Prakash Amarasooriya

York kinesiology graduate, Prakash Amarasooriya (BSC '15), is the manager of scorecard operations at TD Bank, co-host of the Real Talk Roundtable podcast, a published neuroscience researcher, and a financial literacy advocate.

His commitment to championing financial literacy for youth stems from personal experience. In 2008, both of his parents lost their jobs in the economic crash. At only 16 years old, Prakash took on five part-time jobs in addition to his homework and extra-curricular commitments to help alleviate the financial pressure on his parents. But it wasn’t until several years later when he was offered an interview to be a bank teller that Prakash realized how much he didn’t know about finances, even the differences between a savings and a chequing account. This realization was accompanied by another: if he didn’t know the basics of money management and his parents weren’t able to teach him, others from underprivileged neighbourhoods like his likely faced similar knowledge gaps.

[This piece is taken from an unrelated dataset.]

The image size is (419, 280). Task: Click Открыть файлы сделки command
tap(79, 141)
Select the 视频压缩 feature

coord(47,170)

“Working all of these jobs, but not knowing anything about how to manage money, I recognized that you can’t be successful in life without these basic skills” says Prakash. “And I knew, as a child of a newcomer family, that I relied on school to teach me what my parents could not.”

In 2016, Prakash created a proposal to have financial literacy incorporated into the Ontario grade 10 career studies curriculum, as well as a petition to gather support from the public. After eight months of trying, he emerged from a final meeting with the provincial government, where he’d essentially been told, “thank you – but no thank you.” Instead of conceding defeat, he asked himself, “if this were a movie, what would the main character do?” With this lens, he decided to take a chance by pitching the financial literacy campaign he initiated with the Toronto Youth Cabinet to the media, explaining what students needed from the curriculum to be successful in life beyond the classroom.

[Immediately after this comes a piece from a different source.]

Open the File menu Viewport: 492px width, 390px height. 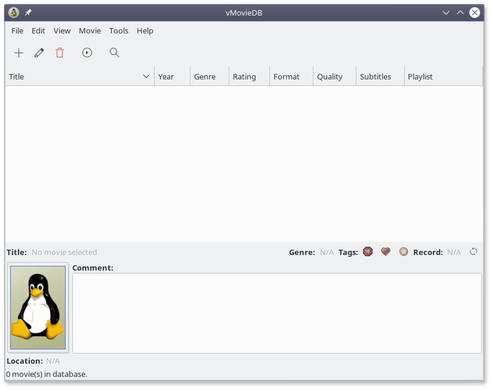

Fortunately, the media picked up the story.  This led to the provincial government inviting Prakash back to the table – the result of which was the integration of financial literacy in Ontario’s grade 10 curriculum in 2019. His perseverance paid off; now every high school graduate in Ontario will learn the basics of budgeting and responsible money management. 

This type of community engagement and advocacy isn’t new for Prakash. As a kinesiology student in York’s Faculty of Health he set out to not only immerse himself in his studies, but in all the opportunities that the York community had to offer from student clubs, to volunteer roles including president of the campus chapter of Doctors Without Borders, and student government.

“I chose York U above other universities because York had the vibe that I felt would allow me to prosper,” says Prakash.

Prakash continues to promote financial literacy across Canada as a member of the board of directors and the chair of the programs committee for the Canadian Foundation for Economic Education (CFEE). He has also expanded his activities to support the arts and entertainment industry in Canada, currently serving on the board of directors for Crow's Theatre and volunteering with the Toronto Symphony Orchestra. His passion for volunteerism has been recognized as the recipient of both the Volunteer Toronto Award and the Canada Volunteer Award.

And he has done all of this while contributing financially to his family.

“The advice I’d give to students is that there is no defined path to your life. Don’t give in to the pressure you may feel from what you see in the world – and be mindful of your own expectations of yourself.” Prakash acknowledges the pressure that people are constantly under to be successful, including himself, and to have it all figured out as soon as possible. The advice he gives is to “remind everyone that we’re all on our own respective paths, and life is never what anyone expected it to be. I couldn’t have predicted how my life was going to transpire, and I have no idea how it’s going to turn out. Just do whatever you do with purpose.”